> **What you should do**: After finding the line with "Image resolution: width=720" in the data below, set down exactly each line through the one with "You are a computer-use agent. Viewport: 750px", inclusive, and stop there.
(Records supplied begins)
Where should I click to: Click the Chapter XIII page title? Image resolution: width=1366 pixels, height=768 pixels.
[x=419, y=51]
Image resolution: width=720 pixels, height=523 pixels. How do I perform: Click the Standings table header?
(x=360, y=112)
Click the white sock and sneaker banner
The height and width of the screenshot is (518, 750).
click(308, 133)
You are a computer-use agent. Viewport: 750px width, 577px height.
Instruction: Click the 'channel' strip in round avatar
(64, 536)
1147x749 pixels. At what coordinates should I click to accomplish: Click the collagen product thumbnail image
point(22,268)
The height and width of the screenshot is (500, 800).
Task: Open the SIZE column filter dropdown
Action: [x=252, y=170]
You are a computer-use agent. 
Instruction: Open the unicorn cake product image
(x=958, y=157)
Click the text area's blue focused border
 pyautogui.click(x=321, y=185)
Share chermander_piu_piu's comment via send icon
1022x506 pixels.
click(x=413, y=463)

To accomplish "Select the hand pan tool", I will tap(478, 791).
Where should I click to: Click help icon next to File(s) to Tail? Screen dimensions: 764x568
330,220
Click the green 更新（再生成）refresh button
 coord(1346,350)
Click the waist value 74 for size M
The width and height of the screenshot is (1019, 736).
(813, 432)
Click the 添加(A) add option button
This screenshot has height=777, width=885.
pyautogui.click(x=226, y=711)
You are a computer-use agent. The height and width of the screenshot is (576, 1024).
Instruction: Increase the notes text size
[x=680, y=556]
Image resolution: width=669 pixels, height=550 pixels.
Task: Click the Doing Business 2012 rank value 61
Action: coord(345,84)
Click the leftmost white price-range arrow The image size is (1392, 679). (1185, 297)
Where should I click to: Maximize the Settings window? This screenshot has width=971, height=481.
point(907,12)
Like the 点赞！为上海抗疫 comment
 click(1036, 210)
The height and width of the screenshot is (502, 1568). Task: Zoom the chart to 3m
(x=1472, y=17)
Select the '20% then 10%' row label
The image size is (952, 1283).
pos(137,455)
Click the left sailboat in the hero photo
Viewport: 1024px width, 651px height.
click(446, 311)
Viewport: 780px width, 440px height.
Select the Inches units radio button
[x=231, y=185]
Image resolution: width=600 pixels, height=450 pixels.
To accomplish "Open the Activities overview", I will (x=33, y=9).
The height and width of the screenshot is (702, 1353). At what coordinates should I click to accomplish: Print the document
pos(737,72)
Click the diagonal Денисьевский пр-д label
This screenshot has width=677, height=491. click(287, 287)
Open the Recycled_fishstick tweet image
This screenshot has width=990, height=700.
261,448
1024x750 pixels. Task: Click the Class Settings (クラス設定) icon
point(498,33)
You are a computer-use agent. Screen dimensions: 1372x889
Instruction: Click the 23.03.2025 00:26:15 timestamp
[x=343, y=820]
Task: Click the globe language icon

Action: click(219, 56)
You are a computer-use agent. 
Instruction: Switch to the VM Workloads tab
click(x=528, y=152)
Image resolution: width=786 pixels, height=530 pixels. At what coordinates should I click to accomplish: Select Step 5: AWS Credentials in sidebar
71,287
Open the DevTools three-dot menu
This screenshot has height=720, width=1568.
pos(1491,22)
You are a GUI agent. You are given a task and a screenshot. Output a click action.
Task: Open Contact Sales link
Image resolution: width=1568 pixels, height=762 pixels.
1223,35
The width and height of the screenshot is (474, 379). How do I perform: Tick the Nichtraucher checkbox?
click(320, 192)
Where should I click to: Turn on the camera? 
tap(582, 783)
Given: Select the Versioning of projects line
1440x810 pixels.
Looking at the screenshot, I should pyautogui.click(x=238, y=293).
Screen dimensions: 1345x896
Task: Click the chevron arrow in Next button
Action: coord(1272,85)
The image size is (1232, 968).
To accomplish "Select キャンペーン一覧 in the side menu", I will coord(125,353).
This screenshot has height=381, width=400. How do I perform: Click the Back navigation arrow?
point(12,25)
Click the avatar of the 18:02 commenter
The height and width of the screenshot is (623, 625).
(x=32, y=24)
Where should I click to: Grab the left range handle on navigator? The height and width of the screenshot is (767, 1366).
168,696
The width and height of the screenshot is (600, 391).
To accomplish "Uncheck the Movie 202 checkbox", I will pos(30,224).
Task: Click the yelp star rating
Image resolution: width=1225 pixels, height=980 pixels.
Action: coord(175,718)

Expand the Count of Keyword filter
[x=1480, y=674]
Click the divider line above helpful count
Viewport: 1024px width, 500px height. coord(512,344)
(Records supplied ends)
> **Answer to the problem**:
Image resolution: width=720 pixels, height=523 pixels. How do I perform: Click the Standings table header?
(x=360, y=112)
Click the white sock and sneaker banner
The height and width of the screenshot is (518, 750).
click(308, 133)
You are a computer-use agent. Viewport: 750px width, 577px height.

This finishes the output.